*** Begin section ***

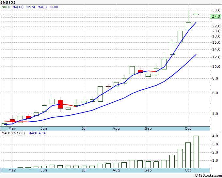This screenshot has height=178, width=222.
Task: Click the 4.0 label on MACD axis
Action: tap(214, 136)
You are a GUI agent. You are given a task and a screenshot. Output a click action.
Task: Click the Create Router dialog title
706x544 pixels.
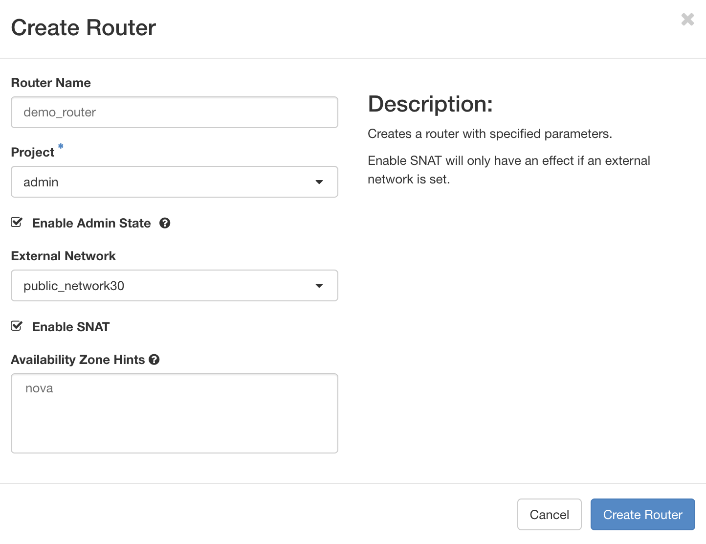coord(83,28)
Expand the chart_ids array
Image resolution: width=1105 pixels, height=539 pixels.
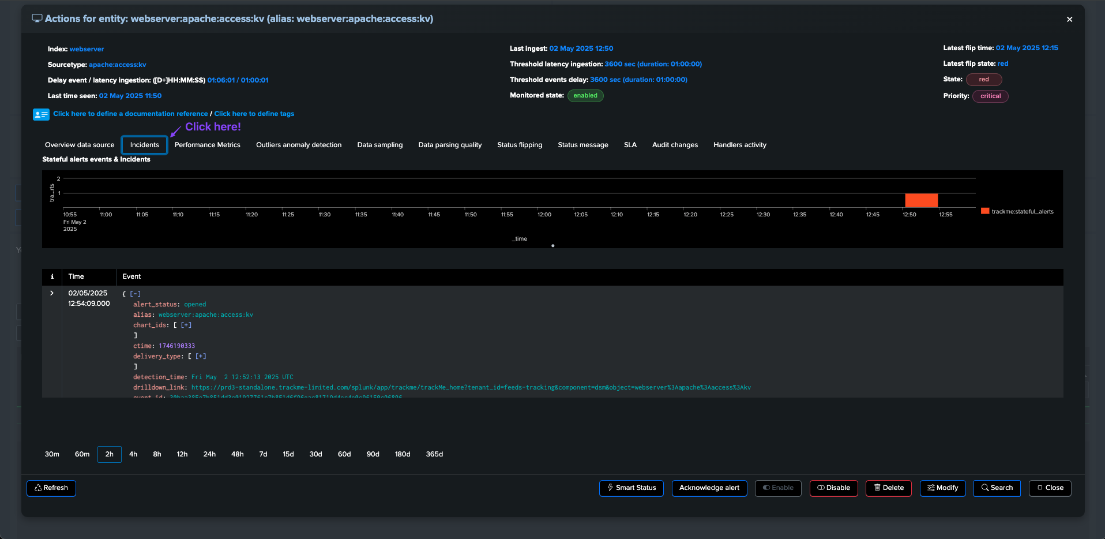point(186,325)
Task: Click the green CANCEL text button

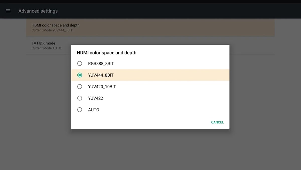Action: [x=217, y=122]
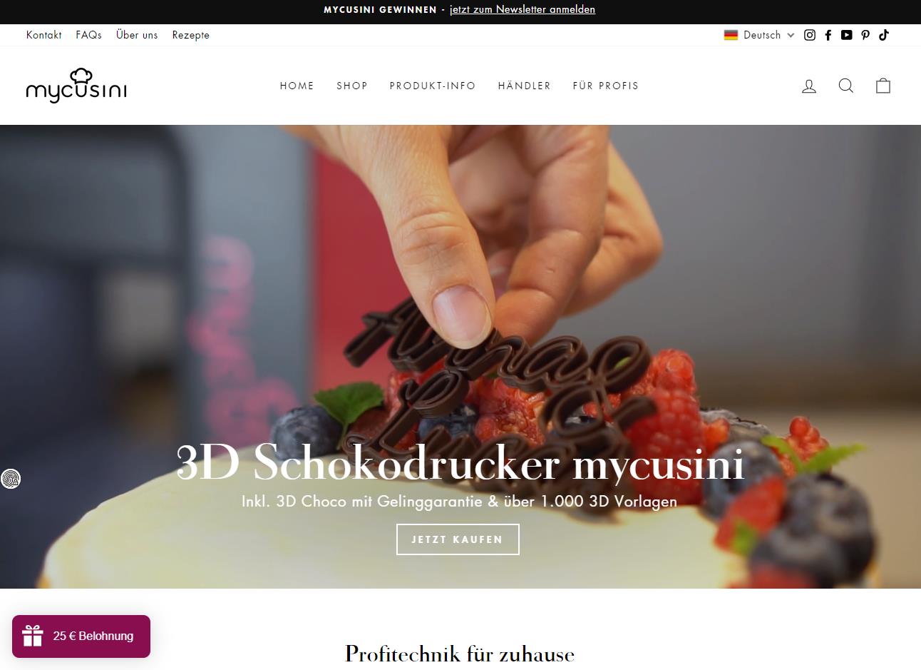Open the account login icon
The width and height of the screenshot is (921, 670).
[x=809, y=86]

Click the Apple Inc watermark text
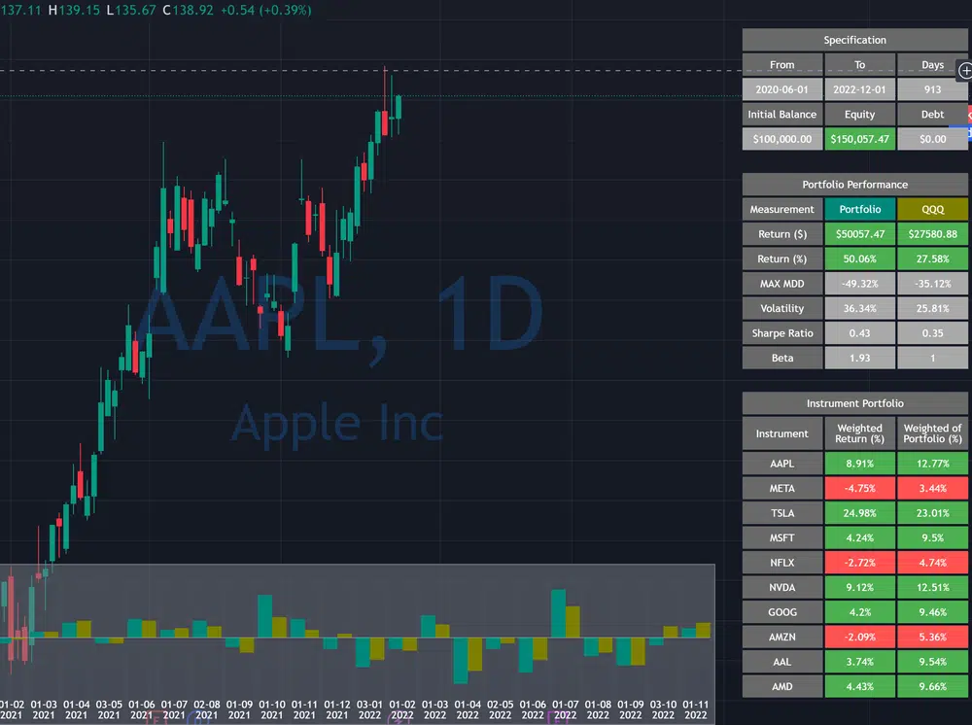[x=336, y=424]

*** End section ***

PROBLEM DESCRIPTION:
From the line with "You are a GUI" down to the end of the entries, retype each line exactly as written, but drop the pictures.

TASK RESULT:
You are a GUI agent. You are given a task and a screenshot. Output a click action.
Task: Click the Create Router dialog title
706x544 pixels.
coord(83,28)
Expand the chart_ids array
Image resolution: width=1105 pixels, height=539 pixels.
point(186,325)
Task: Click the green CANCEL text button

Action: [x=217, y=122]
Open the account login icon
The width and height of the screenshot is (921, 670).
[x=809, y=86]

Click the Apple Inc watermark text
[x=336, y=424]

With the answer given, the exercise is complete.